* [Exercise task 1]: Reproduce the passage on Figma and Sketch word for word, between "Figma and Sketch" and "design workflow maturity.", inclusive.
* [Exercise task 2]: List every year mentioned in the passage on Figma and Sketch.
+++ Document section +++
Figma and Sketch defined modern product design. Sketch pioneered the vector design tool category in 2010 and dominated for nearly a decade. Figma launched in 2016 with a browser-first, collaboration-first approach that has since captured the majority of the market. Our case study on how Figma won the design tool market covers the strategic decisions that drove that shift. In 2026, the comparison is less about which tool is better and more about which approach to design collaboration fits your team.
For product managers evaluating how design tools fit into the broader product stack, the PM Tools Directory covers the full ecosystem. The AI Design Readiness assessment helps teams evaluate their design workflow maturity.
+++ Supplied material +++
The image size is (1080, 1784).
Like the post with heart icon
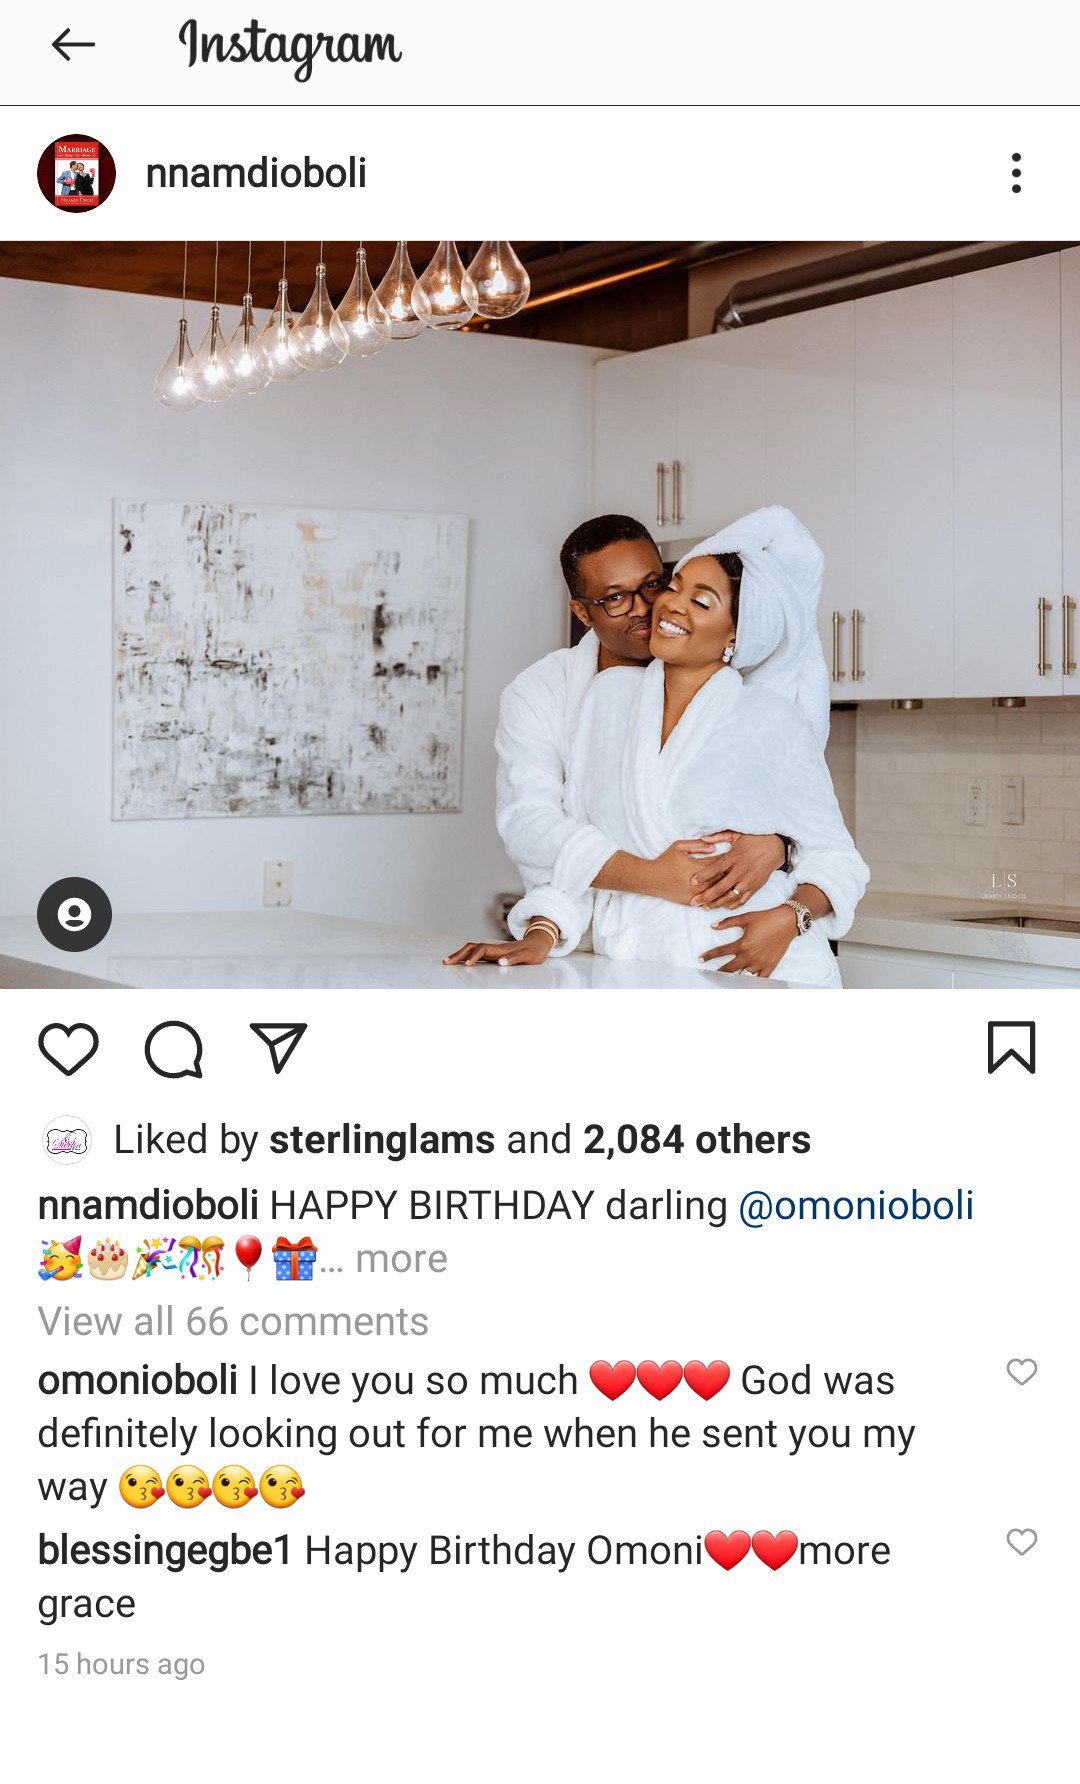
+++
* [Task answer 1]:
Figma and Sketch defined modern product design. Sketch pioneered the vector design tool category in 2010 and dominated for nearly a decade. Figma launched in 2016 with a browser-first, collaboration-first approach that has since captured the majority of the market. Our case study on how Figma won the design tool market covers the strategic decisions that drove that shift. In 2026, the comparison is less about which tool is better and more about which approach to design collaboration fits your team.
For product managers evaluating how design tools fit into the broader product stack, the PM Tools Directory covers the full ecosystem. The AI Design Readiness assessment helps teams evaluate their design workflow maturity.

* [Task answer 2]: 2010, 2016, 2026